Japan’s inflation adjusted wages extend declines in August

TOKYO (Reuters) -Japan’s real wages in August declined for a 17th straight month, government data showed on Friday, as persistent price hikes continued to outpace salaries.

Separate data on Friday showed Japan’s consumer spending also shrank for the sixth consecutive month in August, squeezing consumers’ purchasing power even as major companies offered their biggest pay increases in three decades.

Global financial markets are closely following pay trends in the world’s third-largest economy as the Bank of Japan (BOJ) emphasises sustainable wage rises as a prerequisite for deciding whether and how to dismantle its ultra-loose monetary stimulus.

“It still remains far from the level at which the BOJ can be confident of a virtuous cycle between prices and wages,” said Masato Koike, economist at Sompo Institute Plus.

Inflation-adjusted real wages, a barometer of consumer purchasing power, fell in August by 2.5% from a year earlier following a revised 2.7% drop the month before, data from the Ministry of Health, Labour and Welfare showed.

The consumer inflation rate officials use to calculate real wages, which includes fresh food prices but excludes rent, slowed to 3.7%, the lowest in 11 months. But nominal pay growth in August was 1.1%, unchanged from July after a downward revision and weaker than in June and May.
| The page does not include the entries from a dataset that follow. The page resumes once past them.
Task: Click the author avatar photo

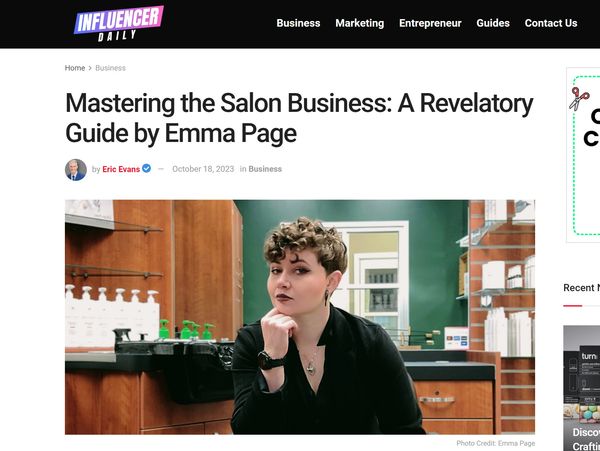Action: point(76,169)
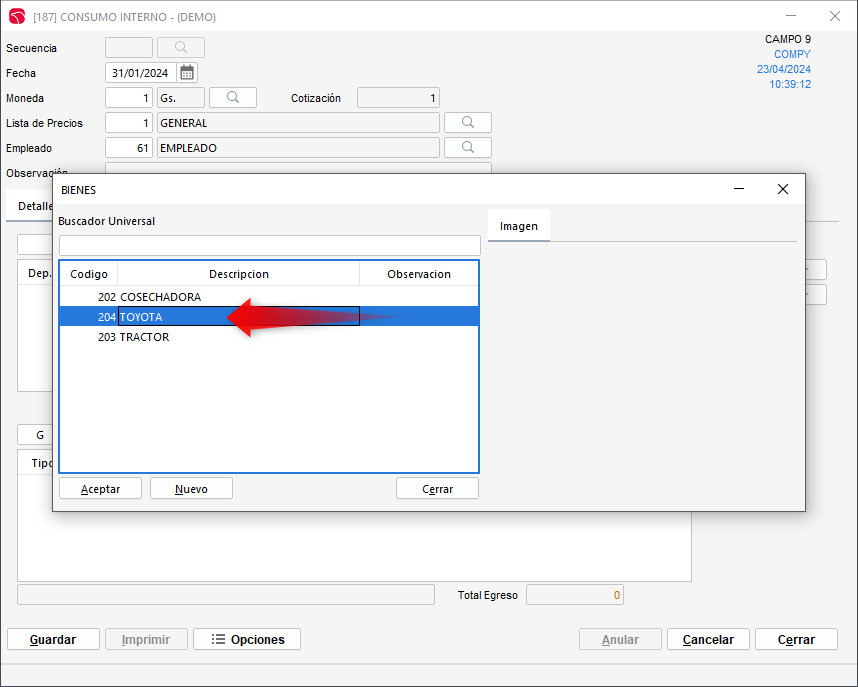This screenshot has height=687, width=858.
Task: Sort by the Codigo column header
Action: [89, 274]
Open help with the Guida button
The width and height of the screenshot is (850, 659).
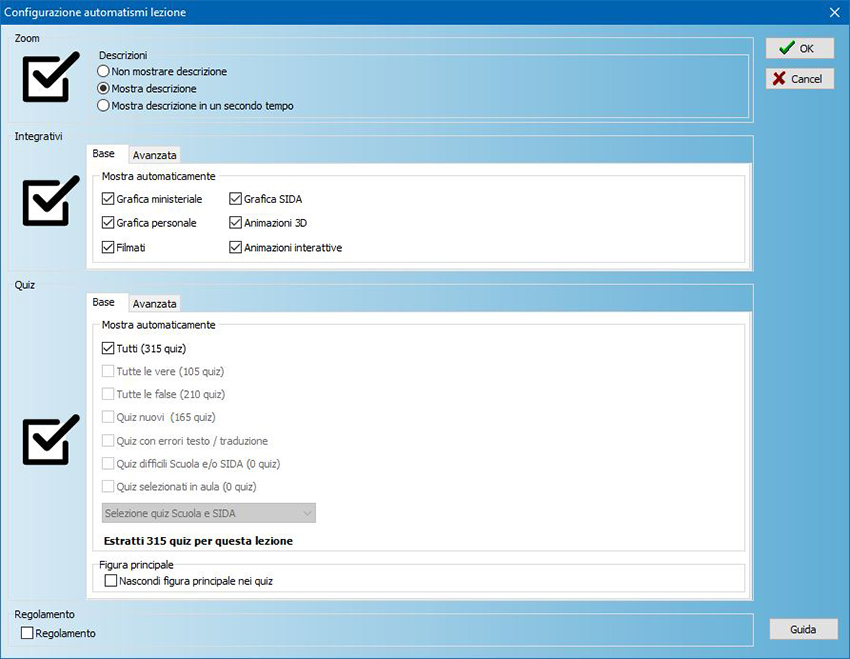click(x=803, y=629)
Prime Minister Fumio Kishida said last week he would submit an extra budget to this month’s extraordinary parliamentary session that would fund a new economic stimulus package to help households ease the pain of price hikes and boost wages.
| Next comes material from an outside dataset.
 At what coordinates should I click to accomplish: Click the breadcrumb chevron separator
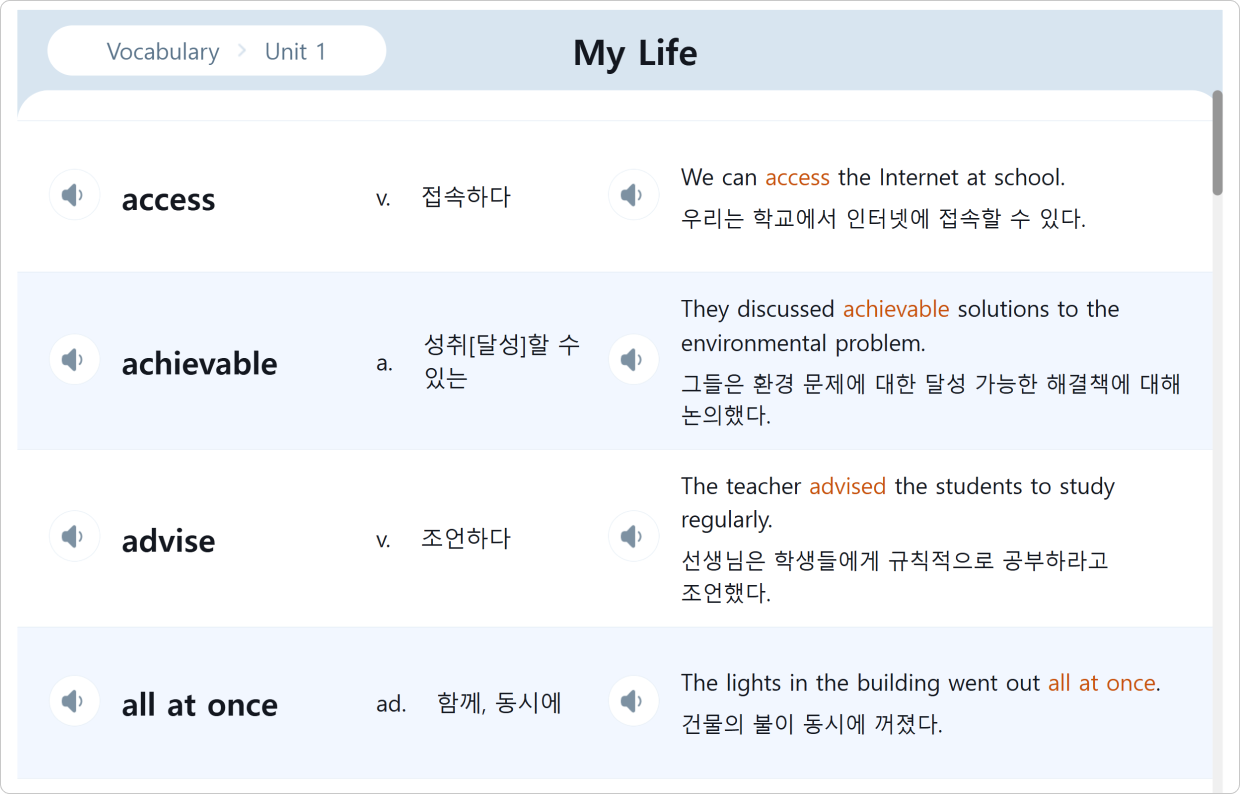tap(242, 51)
Special payments dropped 5.4% year-on-year in August, the last month of the summer bonus season, marking the biggest fall since January 2021. A labour ministry official attributed the decline to more firms offering the bonus payment earlier this year, reflected in a 0.6% uptick in July and a 3.5% rise in June.

Base salary growth in August climbed 1.6% year-on-year, from a revised 1.4% gain in the previous month, the data showed.

Overtime pay, a gauge of business activity, increased in August by 1% year-on-year, after a revised 0.0% in July.

WEAK CONSUMPTION

Household spending fell 2.5% in August from a year earlier, declining for six consecutive months but better than a median market forecast for a 4.3% decline.

On a seasonally adjusted month-on-month basis, household spending rose 3.9%, versus an estimated 0.9% gain.

Spending on food services, transportation, culture and entertainment services increased in August, while spending on a wide range of areas including food and test-prep school expenses decreased, a government official said.

Major companies agreed to average pay hikes of 3.58% this year, and strong corporate earnings and labour shortages will help boost wages looking ahead, Sompo’s Koike said.

“As import prices settle down, the growth rate of consumer inflation is also expected to gradually narrow, and real wages will also recover,” Koike said. “Consumption will move toward recovery as wages rise and economic activity normalises.”